Along the way there are scrapes and Boys’ Own adventures. Entire floors of hotels are flooded, Hoibraaten becomes business partners with a childhood hero, former Brann centre forward Per-Ove Ludvigsen, and we are treated to the eye-watering story of the astonishing healing technique Ludvigsen endured for the sake of his football career years earlier.

Suffice to say that once a day, in the middle of a Norwegian wood, he experienced “an unknown, and probably raving mad, man’s finger poking around” where it had no right to be.

Brann itself suffers such vicissitudes over the years that Hoibraaten is moved to wonder if there isn’t some Zoroastrian demon of chaos lurking on the board incognito and learns from the inside how often, and why, bad signings are made.

He skewers the myth that star players necessarly make star directors. “He’s scored more than a hundred goals in his career, it’s obvious he’s going to make a good director. Hell, no!”

Just when he’s reached the pinnacle of his career, however, this self-confessed “student of self-destructive behaviour” pushes it too far.

When the crash comes, it is absolute. He finds himself in therapy and on the Norwegian equivalent of the dole — but his leftie principles don’t desert him and he is full of praise and appreciation for the counsellor and case workers who help him back on his feet, in a country where such genuine welfare is still possible.

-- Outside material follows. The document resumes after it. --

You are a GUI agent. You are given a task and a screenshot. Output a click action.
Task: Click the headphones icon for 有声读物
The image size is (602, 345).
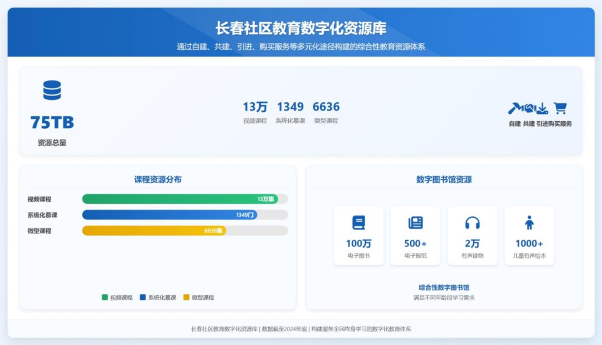click(x=472, y=223)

As the book ends, Hoibraaten’s life is transformed — the former party boy is revelling in the joys of a straightforward job which he can ditch at day’s end for a farm outside Bergen, with fiancee Lena, two daughters and herds of sheep and ducks.

Hoibraaten clearly doesn’t miss the big earnings and glamour of his football life one bit but appreciates the real lesson of his own real-life leftie fairytale: that a happy man is one who has learned to “fall on his face, (and) how to get back up again.”

  • Louise Raw is the author of ‘Striking a Light: the Bryant & May Matchwomen and their Place in History’ (Bloomsbury).